▶ _Assignment_
The reply should hold nothing except the lines from the one with "Task: Click the first" through the end of the entries, duplicated exactly and with no pictures.

▶ _Task material_

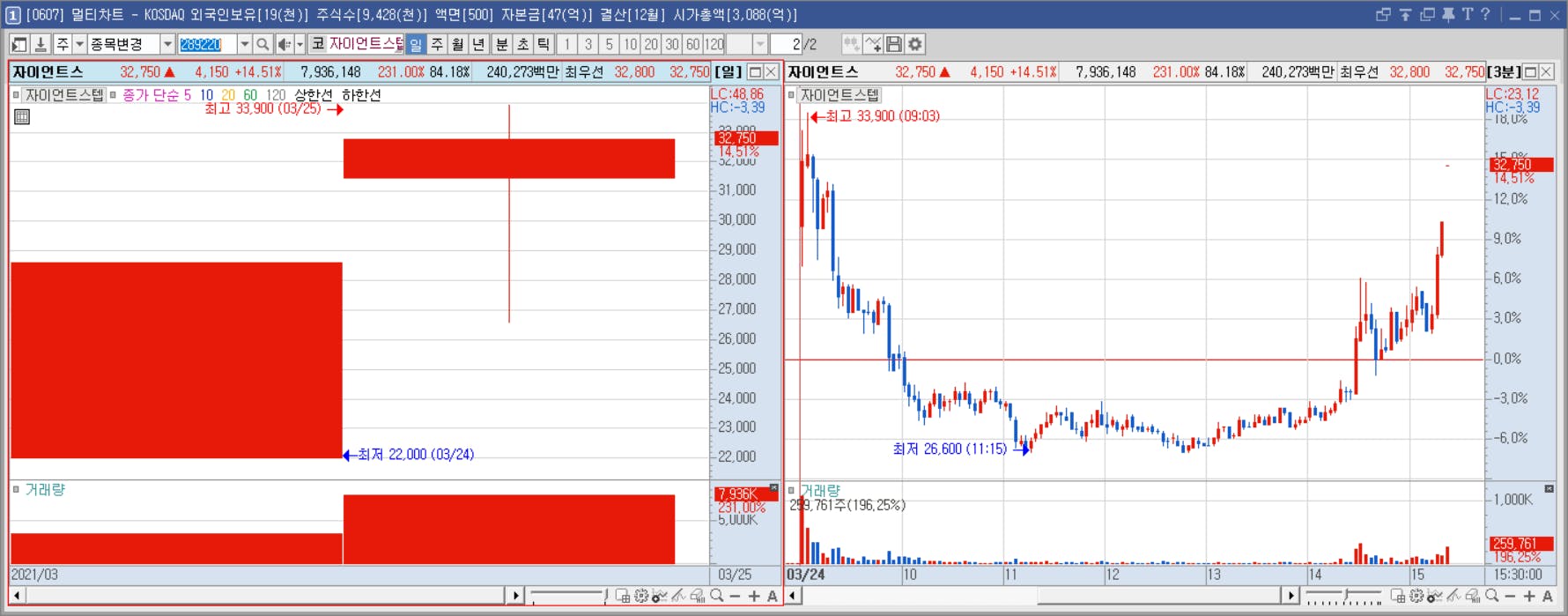1568x616 pixels.
Task: Zoom out with minus icon on 3-minute chart
Action: point(1510,597)
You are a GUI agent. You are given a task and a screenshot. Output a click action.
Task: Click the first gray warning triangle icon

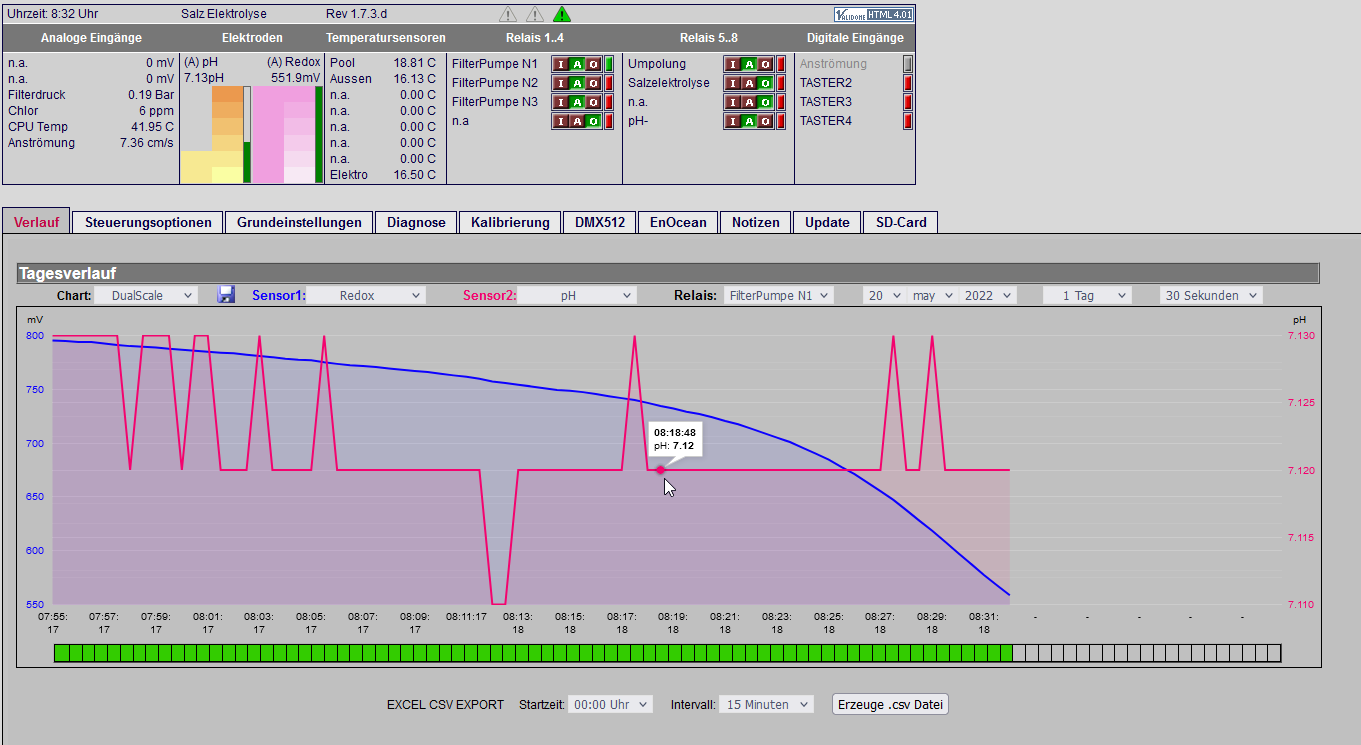point(508,14)
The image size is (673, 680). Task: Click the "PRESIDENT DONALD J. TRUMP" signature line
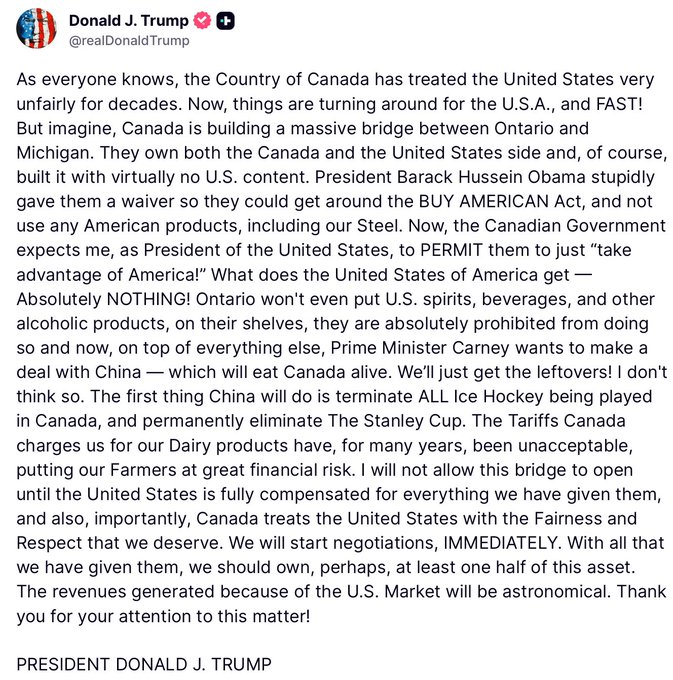coord(146,664)
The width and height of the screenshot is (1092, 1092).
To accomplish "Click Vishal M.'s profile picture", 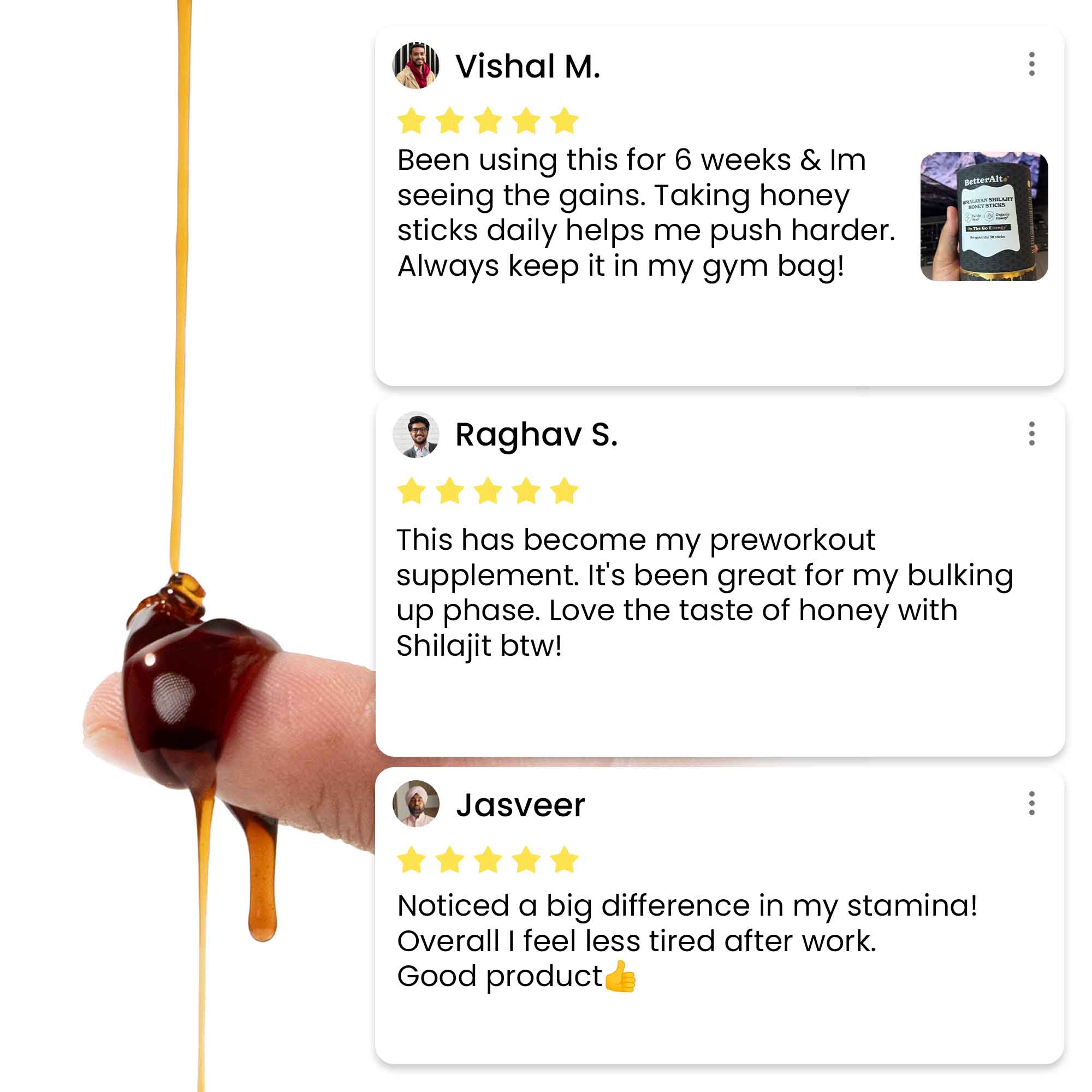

▶ _Exercise solution_
Task: Click the first gray warning triangle icon

point(508,14)
The image size is (673, 680). Task: Click the "PRESIDENT DONALD J. TRUMP" signature line
coord(146,664)
The width and height of the screenshot is (1092, 1092).
To accomplish "Click Vishal M.'s profile picture", 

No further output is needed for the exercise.